Tiny Plasma Analyzer Now Orbiting Earth
A new U.S. orbiting satellite is carrying a tiny analyzer to study plasma depletions, known as plasma bubbles, that can disrupt communications.
Researchers from the Johns Hopkins University Applied Physics Laboratory in Laurel, Md., working with scientists from the National Aeronautics and Space Administration’s Goddard Space Flight Center and the U.S. Air Force Academy, developed the Flat Plasma Spectrometer.
The analyzer is one of three experimental payloads onboard the Air Force Academy’s Falconsat-3 microsatellite that was launched Thursday on an Atlas V from Cape Canaveral Air Force Station in Florida.
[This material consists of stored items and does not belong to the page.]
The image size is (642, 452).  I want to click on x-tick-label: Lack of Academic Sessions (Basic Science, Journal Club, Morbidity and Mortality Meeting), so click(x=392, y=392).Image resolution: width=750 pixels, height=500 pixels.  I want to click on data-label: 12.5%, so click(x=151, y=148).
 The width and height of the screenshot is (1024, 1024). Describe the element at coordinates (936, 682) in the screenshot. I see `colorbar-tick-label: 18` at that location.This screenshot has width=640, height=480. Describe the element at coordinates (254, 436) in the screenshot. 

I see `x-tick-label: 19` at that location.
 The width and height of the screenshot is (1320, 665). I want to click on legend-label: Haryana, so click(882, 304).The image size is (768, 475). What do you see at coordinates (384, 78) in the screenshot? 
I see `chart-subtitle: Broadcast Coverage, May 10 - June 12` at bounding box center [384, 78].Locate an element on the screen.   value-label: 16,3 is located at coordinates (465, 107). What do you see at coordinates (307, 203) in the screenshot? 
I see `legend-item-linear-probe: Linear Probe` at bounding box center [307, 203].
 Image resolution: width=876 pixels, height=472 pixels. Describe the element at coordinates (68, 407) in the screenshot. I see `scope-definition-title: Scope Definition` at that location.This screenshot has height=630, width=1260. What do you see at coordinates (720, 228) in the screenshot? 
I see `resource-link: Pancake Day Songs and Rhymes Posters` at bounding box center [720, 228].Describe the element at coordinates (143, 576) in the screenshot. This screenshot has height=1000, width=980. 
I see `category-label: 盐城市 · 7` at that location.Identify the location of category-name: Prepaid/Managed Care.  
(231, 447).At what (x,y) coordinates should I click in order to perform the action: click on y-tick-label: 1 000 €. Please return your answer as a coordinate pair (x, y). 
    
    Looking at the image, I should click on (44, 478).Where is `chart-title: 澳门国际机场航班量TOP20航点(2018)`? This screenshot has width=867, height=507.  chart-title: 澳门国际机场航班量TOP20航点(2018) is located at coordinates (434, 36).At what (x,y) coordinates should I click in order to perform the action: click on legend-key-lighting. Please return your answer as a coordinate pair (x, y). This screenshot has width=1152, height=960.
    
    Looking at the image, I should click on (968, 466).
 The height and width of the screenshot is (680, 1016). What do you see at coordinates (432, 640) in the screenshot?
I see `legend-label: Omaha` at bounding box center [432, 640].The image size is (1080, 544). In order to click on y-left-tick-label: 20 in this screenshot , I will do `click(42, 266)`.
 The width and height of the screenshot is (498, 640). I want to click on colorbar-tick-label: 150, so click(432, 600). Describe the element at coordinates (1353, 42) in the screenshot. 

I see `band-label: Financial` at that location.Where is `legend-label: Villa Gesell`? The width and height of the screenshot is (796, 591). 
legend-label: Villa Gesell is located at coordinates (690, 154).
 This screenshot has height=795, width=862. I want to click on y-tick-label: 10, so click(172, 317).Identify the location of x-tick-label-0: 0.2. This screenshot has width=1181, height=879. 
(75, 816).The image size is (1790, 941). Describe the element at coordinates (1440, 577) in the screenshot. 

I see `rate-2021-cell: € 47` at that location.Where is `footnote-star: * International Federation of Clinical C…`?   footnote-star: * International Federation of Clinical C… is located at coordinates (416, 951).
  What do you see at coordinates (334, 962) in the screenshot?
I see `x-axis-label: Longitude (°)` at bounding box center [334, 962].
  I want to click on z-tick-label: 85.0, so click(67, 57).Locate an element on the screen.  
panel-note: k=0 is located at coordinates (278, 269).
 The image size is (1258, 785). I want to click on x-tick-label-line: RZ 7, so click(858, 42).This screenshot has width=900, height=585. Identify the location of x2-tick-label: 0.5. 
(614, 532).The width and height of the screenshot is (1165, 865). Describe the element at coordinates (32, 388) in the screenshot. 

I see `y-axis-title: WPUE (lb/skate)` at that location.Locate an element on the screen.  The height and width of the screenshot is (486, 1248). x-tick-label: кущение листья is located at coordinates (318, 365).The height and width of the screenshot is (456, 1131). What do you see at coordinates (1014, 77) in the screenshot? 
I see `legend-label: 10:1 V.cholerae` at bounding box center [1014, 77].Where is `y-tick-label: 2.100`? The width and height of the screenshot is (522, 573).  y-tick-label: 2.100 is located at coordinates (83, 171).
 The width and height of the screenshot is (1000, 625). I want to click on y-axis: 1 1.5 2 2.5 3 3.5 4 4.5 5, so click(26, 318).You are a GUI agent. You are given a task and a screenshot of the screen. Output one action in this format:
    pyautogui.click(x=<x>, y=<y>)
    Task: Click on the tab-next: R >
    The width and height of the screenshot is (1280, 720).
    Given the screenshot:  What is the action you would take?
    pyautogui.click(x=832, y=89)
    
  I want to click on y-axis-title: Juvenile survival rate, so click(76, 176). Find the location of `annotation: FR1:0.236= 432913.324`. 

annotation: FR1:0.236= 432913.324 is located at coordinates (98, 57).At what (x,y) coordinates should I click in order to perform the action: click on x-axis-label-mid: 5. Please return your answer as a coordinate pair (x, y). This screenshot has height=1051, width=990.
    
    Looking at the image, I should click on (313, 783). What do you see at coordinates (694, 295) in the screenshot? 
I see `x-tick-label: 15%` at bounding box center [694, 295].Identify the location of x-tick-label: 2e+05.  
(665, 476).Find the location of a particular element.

The six-month mission is demonstrating an improved technology to help the Air Force better understand and forecast plasma bubbles.
We’ve aggressively miniaturized the instrument by applying manufacturing techniques used in the micro-electronics world to build personal computer components, said Robert Osiander, APL’s principal investigator for the project. Where we once could only carry one spectrometer per spacecraft, we can now carry dozens.
Falconsat-3 was one of six satellites launched aboard a single rocket as part of the U.S. Defense Department’s Space Test Program-1 mission, the first Air Force mission to use an Atlas V launch vehicle.